D Enhancment proposals

Bill Baxter dnewsgroup at billbaxter.com
Mon Mar 19 17:03:53 PDT 2007


Andrei Alexandrescu (See Website For Email) wrote:
> Bill Baxter wrote:
>> Derek Parnell wrote:
>>> On Mon, 19 Mar 2007 15:05:29 -0700, Andrei Alexandrescu (See Website For
>>> Email) wrote:
>>>
>>>
>>> I wish it wasn't so hard to get a simple straight answer from the 
>>> experts.
>>
>> I think discussion would much improved if big changes like this 
>> actually came with a detailed proposal on a website somewhere that 
>> people could refer to and which would actually be updated to reflect 
>> vague points clarified during discussion.  As it is, there are a lot 
>> of points that have been clarified, and questions answered, but 
>> they're strewn across 100 different posts.  I'm pretty lost.  I gave 
>> up trying to follow this myself.  I'm hoping you'll figure it out and 
>> post something coherent. :-)
>>
>> On the bright side, thanks to Andrei, at least there *is* an open 
>> discussion going on about the feature before it just shows up in the 
>> change log as a done deal.
> 
> I agree. (How couldn't I? Flattery goes a long way :o).)
> 
> Maybe we could imitate what other languages do, e.g. Perl has the famous 
> "apocalypses" that describe each language feature in detail.

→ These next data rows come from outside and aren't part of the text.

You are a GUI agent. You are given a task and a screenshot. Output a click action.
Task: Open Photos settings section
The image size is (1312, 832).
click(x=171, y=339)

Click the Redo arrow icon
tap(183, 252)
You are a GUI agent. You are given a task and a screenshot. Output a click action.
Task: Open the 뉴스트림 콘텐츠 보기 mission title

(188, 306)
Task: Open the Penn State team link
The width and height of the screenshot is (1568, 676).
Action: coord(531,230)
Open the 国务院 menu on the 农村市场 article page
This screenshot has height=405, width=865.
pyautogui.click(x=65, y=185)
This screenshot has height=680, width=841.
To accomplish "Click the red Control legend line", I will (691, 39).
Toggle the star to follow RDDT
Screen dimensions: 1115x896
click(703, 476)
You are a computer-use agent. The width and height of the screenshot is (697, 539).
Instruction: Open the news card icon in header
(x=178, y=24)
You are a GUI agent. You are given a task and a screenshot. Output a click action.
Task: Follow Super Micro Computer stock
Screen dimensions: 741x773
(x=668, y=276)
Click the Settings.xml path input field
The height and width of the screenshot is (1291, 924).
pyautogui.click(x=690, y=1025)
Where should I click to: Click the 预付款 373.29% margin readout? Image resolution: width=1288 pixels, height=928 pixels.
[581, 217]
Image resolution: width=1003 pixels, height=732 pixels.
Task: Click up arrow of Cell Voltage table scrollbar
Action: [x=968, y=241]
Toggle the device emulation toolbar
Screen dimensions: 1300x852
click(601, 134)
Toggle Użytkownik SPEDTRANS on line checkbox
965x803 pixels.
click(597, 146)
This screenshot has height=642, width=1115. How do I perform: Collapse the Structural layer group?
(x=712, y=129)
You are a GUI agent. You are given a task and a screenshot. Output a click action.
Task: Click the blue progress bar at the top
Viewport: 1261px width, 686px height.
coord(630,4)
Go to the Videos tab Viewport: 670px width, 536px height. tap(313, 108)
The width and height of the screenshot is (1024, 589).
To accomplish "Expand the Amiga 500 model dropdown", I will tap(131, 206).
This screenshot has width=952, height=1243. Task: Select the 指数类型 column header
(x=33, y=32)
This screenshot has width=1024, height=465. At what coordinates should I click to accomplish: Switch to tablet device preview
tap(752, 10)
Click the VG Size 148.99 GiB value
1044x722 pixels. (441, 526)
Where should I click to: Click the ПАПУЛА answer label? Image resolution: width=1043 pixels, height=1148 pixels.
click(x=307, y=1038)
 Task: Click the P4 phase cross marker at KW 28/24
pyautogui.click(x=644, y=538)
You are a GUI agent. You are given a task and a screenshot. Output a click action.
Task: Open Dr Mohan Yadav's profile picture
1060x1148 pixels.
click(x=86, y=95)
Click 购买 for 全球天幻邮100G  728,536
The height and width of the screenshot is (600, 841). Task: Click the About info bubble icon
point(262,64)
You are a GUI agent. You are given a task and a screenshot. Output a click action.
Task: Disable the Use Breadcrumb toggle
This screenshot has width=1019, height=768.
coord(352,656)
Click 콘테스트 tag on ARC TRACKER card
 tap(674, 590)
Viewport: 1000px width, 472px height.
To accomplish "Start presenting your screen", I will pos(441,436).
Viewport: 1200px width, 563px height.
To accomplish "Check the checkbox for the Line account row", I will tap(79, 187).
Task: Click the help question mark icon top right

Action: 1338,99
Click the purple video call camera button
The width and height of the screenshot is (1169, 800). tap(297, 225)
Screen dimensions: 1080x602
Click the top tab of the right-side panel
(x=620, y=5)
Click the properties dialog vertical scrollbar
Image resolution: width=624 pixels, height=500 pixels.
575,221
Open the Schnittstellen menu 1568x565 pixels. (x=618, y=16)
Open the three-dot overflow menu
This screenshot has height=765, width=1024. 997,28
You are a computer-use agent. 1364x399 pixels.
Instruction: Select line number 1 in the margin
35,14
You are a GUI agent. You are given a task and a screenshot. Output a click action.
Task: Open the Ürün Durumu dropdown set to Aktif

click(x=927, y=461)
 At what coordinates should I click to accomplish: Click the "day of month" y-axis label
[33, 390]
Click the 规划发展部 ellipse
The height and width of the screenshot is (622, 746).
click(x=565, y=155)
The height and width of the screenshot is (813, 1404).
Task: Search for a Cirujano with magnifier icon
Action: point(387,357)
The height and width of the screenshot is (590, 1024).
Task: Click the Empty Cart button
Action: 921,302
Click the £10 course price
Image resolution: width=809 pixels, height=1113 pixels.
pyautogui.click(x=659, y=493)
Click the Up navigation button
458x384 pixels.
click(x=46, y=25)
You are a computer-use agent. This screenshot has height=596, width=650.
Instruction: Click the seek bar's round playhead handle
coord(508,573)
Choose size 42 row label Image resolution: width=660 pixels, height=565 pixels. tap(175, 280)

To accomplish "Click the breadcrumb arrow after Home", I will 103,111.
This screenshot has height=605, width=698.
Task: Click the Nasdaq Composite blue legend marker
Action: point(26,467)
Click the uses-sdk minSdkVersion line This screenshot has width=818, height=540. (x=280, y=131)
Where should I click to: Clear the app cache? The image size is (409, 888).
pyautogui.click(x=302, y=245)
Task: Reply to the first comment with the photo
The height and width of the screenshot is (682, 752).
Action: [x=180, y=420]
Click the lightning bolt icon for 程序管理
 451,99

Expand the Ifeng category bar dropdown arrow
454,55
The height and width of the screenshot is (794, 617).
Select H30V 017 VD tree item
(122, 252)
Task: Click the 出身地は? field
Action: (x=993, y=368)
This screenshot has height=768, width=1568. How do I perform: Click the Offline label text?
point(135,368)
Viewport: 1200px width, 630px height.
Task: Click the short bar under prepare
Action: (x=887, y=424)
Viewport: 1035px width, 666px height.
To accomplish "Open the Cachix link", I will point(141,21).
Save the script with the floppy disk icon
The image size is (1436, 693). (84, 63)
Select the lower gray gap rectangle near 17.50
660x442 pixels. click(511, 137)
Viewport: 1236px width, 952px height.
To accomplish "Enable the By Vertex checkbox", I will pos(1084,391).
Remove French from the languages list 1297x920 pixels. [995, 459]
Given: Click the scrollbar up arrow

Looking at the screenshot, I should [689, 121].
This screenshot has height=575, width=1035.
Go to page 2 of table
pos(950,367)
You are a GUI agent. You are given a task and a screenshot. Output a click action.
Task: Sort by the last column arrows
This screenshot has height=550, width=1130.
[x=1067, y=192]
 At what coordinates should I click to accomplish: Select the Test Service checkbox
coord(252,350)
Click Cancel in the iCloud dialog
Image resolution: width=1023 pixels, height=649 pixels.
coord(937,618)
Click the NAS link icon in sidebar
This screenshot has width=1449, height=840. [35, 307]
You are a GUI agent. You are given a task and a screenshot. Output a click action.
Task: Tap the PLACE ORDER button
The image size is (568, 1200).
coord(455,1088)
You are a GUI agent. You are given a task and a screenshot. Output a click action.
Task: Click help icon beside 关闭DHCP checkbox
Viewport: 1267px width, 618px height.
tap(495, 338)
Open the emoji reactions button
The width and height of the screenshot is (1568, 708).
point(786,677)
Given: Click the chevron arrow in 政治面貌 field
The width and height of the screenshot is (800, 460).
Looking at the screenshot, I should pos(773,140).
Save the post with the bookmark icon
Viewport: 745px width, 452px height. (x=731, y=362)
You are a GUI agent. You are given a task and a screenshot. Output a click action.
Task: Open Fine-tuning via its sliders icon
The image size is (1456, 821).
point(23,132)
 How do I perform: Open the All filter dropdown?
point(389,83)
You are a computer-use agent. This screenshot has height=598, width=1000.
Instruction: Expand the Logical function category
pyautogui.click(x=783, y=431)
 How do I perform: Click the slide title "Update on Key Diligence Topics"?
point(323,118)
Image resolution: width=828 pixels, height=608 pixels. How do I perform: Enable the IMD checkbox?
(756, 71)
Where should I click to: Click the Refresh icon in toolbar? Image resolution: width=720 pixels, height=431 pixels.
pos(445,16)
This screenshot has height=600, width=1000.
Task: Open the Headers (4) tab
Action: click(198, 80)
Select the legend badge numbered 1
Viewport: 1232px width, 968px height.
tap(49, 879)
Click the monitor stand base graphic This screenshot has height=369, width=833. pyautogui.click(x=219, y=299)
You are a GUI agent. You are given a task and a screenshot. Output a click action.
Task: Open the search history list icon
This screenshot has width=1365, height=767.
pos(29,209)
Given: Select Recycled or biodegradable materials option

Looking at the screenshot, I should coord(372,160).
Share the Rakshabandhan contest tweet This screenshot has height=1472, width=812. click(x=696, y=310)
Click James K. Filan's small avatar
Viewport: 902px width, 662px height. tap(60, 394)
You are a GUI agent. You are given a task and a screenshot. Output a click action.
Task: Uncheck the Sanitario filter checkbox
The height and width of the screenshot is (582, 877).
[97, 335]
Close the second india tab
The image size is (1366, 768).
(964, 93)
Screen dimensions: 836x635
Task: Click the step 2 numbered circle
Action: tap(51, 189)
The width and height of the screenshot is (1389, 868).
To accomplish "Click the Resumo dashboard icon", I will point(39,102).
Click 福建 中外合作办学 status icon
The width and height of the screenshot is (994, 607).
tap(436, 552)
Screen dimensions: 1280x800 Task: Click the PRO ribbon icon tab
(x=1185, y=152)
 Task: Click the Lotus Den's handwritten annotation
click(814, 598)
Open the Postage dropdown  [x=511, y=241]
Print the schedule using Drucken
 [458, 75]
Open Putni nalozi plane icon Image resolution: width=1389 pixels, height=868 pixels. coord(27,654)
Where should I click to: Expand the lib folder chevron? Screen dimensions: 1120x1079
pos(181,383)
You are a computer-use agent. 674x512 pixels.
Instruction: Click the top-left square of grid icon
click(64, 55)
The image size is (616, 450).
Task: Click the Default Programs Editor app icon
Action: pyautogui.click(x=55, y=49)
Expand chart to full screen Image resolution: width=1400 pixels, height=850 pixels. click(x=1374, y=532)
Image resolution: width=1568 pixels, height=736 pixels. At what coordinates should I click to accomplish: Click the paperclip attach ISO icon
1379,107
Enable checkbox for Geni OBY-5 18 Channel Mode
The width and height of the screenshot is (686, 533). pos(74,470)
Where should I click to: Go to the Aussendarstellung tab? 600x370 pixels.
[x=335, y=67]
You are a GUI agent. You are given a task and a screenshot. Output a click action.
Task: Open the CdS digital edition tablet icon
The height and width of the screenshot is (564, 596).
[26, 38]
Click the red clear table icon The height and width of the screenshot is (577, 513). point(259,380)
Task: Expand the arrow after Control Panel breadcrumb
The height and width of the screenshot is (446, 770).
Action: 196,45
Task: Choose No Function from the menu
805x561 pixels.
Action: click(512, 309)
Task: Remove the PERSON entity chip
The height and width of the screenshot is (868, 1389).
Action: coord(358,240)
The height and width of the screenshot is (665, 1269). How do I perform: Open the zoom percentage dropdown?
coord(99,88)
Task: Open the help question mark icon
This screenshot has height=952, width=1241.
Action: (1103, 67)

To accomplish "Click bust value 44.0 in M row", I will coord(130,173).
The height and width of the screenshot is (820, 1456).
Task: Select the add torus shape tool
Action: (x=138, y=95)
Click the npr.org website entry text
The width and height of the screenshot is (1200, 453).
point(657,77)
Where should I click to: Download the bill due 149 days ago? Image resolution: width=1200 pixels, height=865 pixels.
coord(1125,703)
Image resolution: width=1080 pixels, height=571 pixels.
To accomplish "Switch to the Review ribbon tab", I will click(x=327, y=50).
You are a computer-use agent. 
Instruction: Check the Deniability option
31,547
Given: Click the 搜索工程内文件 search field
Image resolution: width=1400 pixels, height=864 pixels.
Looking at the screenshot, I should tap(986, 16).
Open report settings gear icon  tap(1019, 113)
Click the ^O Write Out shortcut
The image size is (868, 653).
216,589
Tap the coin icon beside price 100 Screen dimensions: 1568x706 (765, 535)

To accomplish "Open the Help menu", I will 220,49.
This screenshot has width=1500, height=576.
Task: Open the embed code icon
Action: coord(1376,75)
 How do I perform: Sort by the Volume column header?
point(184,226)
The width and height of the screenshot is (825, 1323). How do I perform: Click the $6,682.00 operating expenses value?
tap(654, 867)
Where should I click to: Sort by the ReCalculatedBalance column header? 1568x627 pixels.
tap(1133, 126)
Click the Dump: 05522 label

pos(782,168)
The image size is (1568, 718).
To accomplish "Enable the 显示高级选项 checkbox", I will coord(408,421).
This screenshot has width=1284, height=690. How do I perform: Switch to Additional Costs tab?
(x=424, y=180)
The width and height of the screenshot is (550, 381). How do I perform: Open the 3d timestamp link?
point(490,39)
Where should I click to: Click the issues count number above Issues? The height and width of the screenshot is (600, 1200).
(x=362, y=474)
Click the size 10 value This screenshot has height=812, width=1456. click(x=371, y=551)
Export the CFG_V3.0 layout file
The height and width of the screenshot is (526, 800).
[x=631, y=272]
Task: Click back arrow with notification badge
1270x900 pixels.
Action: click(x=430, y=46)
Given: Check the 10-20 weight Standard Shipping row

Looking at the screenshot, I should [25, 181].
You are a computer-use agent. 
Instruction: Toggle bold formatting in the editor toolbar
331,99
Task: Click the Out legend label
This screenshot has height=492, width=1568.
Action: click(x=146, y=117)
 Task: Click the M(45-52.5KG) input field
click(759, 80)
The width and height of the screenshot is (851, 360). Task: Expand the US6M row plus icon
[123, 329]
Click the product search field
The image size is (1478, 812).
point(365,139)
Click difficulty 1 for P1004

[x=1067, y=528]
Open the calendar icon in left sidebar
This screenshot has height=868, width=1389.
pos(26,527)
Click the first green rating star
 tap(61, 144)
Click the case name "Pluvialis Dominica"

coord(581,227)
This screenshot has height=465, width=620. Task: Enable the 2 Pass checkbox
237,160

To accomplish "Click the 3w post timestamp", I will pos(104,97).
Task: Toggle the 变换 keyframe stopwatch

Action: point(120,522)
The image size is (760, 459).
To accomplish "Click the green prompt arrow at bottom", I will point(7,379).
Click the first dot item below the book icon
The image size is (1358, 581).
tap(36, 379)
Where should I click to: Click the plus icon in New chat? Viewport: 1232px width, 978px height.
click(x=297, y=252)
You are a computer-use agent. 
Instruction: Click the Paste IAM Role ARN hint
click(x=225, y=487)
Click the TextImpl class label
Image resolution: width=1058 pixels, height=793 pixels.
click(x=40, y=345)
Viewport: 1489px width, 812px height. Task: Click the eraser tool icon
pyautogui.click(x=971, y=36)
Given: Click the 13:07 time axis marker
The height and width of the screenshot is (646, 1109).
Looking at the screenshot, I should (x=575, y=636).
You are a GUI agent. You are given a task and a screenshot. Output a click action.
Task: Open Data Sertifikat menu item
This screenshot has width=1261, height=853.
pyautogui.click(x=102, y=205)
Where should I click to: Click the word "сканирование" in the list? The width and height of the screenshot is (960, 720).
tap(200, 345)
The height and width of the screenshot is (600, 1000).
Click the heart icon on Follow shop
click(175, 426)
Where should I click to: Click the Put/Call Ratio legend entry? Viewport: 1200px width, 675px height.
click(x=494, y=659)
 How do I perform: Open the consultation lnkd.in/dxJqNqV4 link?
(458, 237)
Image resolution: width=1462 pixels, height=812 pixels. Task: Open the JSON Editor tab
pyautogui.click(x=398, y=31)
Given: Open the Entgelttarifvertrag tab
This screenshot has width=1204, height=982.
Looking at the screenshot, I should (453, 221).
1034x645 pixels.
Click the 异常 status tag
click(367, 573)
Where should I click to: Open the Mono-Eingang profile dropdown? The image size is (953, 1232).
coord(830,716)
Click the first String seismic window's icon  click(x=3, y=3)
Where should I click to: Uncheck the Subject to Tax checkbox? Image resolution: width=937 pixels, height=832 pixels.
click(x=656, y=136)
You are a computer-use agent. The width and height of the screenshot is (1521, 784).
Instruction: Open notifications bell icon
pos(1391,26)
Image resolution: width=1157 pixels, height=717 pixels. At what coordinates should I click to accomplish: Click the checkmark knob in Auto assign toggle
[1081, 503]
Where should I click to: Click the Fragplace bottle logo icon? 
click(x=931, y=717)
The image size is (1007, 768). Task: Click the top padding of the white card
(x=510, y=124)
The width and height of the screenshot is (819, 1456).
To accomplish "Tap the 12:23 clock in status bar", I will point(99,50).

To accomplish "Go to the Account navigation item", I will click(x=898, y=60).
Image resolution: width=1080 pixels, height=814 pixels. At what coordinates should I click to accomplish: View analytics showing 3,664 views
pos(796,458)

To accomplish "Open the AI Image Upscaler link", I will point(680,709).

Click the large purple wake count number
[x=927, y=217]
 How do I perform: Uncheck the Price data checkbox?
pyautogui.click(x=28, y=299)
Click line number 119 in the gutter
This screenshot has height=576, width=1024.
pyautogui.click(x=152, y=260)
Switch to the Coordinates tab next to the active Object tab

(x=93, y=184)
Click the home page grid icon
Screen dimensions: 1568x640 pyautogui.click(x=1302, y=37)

I was thinking more of Python's PEPs, but yeh, same deal.  I like PEPs 
in that anyone can submit one, get it assigned an offical number.   As 
opposed to Larry's stone tablets brought down from the mountain top for 
the rest of us to ooh and ahh over.  Python's way is a little more 
egalitarian.

Semi-official Enhancement Proposals are also a good way to handle the 
many repeated requests for 'feature X'.   Just tell 'em -- great idea, 
now go write a DEP for it.  If they actually do it, then great.  Next 
time someone asks for the feature you just point 'em to the previous DEP 
and the BFD ruling on it.

My impression is that PEPs get weighted somehow based on how fleshed-out 
they are.  For instance it seems a majority of PEPs (at least the ones 
I've read) come complete with prototype implementations.  So PEP is more 
than just a vague wish like "Please implement Java-style serialization". 
  It has to contain the nitty gritty details.